Extracted data entries:
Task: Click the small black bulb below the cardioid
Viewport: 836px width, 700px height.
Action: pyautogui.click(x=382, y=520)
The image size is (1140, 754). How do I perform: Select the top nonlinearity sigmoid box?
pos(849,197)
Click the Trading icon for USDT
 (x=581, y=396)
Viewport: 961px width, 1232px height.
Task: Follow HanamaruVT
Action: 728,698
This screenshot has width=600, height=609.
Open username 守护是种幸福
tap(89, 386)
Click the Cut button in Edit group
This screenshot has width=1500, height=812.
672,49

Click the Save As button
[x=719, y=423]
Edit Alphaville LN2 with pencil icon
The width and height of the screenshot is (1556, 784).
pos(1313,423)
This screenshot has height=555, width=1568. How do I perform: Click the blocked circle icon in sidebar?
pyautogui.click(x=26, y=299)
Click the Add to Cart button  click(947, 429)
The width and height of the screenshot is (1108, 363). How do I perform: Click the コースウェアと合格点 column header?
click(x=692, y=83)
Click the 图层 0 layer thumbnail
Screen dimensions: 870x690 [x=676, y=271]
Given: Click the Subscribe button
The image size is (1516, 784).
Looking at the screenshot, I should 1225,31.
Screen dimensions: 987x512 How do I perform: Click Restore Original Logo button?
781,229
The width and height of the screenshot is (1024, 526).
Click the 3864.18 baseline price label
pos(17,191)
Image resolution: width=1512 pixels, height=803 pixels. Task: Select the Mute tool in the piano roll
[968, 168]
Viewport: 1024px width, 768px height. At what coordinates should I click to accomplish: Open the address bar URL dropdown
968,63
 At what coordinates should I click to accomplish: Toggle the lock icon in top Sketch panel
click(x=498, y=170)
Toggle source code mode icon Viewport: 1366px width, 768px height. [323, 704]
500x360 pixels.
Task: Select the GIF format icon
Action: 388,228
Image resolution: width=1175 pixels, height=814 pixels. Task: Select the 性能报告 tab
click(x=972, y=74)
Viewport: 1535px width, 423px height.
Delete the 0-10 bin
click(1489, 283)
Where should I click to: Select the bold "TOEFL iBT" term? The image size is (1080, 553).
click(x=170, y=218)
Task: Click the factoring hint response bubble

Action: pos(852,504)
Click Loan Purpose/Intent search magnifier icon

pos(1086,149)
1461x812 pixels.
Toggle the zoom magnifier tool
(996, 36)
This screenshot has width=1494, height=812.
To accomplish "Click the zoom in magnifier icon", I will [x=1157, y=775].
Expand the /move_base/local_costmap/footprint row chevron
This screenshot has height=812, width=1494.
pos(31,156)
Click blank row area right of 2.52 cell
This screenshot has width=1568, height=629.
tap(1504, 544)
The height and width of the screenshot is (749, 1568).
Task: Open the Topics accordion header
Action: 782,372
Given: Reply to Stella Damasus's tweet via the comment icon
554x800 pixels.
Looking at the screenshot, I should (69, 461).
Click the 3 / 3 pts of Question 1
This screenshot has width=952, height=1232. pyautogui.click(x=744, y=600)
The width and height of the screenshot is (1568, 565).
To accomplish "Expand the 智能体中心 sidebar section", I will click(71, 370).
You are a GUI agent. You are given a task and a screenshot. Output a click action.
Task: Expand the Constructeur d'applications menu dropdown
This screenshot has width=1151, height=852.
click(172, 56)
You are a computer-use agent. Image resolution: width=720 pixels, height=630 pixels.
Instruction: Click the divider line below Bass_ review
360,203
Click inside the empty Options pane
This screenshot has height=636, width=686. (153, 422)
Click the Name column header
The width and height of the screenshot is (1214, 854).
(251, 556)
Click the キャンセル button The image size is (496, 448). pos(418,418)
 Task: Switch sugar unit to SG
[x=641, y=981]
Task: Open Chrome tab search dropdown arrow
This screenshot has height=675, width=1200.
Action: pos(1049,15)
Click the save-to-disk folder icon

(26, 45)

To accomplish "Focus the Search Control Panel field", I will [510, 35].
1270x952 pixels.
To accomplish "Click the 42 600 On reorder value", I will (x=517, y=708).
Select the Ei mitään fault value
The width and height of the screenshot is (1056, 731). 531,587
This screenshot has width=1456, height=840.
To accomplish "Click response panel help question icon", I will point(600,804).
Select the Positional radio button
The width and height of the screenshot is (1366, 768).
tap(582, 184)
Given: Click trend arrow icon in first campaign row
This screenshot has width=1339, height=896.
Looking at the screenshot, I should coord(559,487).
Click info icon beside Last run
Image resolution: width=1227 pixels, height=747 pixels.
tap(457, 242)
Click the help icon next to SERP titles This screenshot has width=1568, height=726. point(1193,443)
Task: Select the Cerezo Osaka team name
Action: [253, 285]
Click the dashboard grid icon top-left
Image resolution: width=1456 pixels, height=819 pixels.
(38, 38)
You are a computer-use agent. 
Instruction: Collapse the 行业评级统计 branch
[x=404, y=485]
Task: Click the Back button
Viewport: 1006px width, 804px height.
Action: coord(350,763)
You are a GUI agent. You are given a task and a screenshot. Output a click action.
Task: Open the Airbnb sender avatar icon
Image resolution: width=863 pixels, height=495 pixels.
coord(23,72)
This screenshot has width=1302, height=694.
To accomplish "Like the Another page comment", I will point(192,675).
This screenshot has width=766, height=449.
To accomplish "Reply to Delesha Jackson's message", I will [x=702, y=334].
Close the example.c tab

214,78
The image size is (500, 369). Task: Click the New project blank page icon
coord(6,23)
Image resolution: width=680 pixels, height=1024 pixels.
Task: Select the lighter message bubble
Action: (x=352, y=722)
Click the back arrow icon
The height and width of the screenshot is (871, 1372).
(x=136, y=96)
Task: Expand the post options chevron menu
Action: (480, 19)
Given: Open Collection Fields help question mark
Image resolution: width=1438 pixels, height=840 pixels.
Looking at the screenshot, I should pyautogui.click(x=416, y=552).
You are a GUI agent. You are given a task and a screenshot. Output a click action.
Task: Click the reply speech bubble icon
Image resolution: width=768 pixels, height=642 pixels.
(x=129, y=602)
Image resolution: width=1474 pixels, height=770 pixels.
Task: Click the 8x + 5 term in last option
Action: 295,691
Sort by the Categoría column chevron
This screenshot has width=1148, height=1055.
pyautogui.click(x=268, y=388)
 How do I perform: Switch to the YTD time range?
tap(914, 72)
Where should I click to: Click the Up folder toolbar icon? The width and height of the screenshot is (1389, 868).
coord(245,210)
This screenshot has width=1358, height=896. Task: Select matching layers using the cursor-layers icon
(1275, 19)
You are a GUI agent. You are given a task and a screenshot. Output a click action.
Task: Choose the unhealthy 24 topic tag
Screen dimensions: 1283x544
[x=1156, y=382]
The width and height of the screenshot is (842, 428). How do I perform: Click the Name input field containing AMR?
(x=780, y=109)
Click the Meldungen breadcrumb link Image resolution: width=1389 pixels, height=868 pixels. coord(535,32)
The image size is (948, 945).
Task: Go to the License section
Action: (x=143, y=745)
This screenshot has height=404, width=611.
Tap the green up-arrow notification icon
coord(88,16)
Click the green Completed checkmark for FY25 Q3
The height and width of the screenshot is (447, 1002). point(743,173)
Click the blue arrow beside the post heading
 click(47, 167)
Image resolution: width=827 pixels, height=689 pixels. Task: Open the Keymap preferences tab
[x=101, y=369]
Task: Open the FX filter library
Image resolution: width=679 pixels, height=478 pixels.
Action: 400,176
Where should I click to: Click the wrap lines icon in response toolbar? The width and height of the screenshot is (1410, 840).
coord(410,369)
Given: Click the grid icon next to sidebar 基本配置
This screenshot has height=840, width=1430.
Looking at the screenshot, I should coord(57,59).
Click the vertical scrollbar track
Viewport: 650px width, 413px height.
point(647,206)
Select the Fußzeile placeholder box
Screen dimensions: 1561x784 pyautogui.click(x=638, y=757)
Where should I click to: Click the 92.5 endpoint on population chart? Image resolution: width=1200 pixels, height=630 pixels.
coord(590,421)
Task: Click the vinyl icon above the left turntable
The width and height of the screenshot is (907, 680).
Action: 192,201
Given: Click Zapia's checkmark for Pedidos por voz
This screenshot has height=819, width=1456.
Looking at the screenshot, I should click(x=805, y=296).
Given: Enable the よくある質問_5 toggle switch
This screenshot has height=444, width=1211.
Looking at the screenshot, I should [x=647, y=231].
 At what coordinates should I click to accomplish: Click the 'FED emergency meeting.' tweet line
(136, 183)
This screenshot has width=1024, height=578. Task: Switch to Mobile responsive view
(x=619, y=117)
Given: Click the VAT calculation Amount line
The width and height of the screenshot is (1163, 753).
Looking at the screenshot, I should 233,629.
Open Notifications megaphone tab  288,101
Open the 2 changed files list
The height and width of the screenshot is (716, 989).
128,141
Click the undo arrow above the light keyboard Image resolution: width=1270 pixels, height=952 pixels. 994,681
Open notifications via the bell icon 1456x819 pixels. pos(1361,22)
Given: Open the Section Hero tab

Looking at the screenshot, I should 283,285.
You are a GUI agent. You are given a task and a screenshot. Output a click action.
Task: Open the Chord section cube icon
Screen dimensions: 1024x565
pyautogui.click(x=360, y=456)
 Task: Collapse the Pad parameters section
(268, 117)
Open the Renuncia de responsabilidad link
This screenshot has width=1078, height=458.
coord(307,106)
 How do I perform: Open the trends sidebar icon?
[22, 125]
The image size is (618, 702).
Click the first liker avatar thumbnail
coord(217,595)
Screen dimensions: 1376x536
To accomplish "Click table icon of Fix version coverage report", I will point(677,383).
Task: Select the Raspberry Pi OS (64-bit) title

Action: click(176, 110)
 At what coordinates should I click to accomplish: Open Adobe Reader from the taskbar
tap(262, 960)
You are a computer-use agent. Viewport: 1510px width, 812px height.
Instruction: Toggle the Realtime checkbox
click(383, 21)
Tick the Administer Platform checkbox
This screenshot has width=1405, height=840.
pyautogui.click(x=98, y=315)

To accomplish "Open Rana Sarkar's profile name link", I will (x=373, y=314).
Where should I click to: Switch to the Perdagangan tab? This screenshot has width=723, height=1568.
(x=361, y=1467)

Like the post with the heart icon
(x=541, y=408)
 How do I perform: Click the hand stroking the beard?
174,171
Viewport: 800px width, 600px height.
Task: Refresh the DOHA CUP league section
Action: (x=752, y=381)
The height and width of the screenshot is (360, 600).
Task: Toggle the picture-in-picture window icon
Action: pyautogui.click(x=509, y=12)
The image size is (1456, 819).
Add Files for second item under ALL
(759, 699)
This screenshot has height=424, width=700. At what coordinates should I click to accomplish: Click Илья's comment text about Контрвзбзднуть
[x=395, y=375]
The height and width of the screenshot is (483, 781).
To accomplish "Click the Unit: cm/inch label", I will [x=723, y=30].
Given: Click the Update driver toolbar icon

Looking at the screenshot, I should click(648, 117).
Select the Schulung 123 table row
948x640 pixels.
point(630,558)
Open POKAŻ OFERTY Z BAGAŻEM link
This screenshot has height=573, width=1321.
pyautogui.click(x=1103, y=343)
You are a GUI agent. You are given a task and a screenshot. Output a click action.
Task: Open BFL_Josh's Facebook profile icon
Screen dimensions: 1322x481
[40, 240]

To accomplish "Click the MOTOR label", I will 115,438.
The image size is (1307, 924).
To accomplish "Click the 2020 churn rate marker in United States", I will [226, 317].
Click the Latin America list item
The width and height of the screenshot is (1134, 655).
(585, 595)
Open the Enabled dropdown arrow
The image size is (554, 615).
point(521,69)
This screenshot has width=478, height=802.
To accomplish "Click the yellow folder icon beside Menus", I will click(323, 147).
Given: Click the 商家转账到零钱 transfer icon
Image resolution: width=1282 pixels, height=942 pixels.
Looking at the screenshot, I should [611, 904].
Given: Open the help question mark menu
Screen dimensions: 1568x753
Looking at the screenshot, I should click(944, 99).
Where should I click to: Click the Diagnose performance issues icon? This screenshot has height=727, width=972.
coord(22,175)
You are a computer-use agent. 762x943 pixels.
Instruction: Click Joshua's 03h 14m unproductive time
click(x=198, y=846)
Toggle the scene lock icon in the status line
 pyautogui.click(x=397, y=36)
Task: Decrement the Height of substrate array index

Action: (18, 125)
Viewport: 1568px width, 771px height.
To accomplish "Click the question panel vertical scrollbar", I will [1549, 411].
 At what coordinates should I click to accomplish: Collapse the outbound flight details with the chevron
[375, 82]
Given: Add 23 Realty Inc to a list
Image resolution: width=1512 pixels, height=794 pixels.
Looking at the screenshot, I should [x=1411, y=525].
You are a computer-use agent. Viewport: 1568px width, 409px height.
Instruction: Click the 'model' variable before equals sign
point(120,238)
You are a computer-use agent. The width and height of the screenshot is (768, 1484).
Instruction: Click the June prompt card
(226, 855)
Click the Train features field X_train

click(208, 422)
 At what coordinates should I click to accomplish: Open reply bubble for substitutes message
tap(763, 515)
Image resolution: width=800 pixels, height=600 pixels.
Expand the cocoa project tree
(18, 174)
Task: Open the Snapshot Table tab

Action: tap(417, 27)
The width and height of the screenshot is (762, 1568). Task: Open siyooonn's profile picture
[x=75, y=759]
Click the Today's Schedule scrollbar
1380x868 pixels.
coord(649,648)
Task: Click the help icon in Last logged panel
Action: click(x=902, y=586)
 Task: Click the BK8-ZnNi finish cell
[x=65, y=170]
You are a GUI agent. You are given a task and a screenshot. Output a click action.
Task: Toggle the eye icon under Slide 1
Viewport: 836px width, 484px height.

● **OBJECTIVE**:
Convert the lines of the material into a numbered list, beginning with the line containing "Task: Switch sugar unit to SG" and continuing through the line containing "Action: coord(350,763)", and omit any blank lines.

● **RESPONSE**:
1.  Task: Switch sugar unit to SG
2. [x=641, y=981]
3. Task: Open Chrome tab search dropdown arrow
4. This screenshot has height=675, width=1200.
5. Action: pos(1049,15)
6. Click the save-to-disk folder icon
7. (26, 45)
8. To accomplish "Focus the Search Control Panel field", I will [510, 35].
9. 1270x952 pixels.
10. To accomplish "Click the 42 600 On reorder value", I will (x=517, y=708).
11. Select the Ei mitään fault value
12. The width and height of the screenshot is (1056, 731). 531,587
13. This screenshot has width=1456, height=840.
14. To accomplish "Click response panel help question icon", I will point(600,804).
15. Select the Positional radio button
16. The width and height of the screenshot is (1366, 768).
17. tap(582, 184)
18. Given: Click trend arrow icon in first campaign row
19. This screenshot has width=1339, height=896.
20. Looking at the screenshot, I should coord(559,487).
21. Click info icon beside Last run
22. Image resolution: width=1227 pixels, height=747 pixels.
23. tap(457, 242)
24. Click the help icon next to SERP titles This screenshot has width=1568, height=726. point(1193,443)
25. Task: Select the Cerezo Osaka team name
26. Action: [253, 285]
27. Click the dashboard grid icon top-left
28. Image resolution: width=1456 pixels, height=819 pixels.
29. (38, 38)
30. You are a computer-use agent. 
31. Instruction: Collapse the 行业评级统计 branch
32. [x=404, y=485]
33. Task: Click the Back button
34. Viewport: 1006px width, 804px height.
35. Action: coord(350,763)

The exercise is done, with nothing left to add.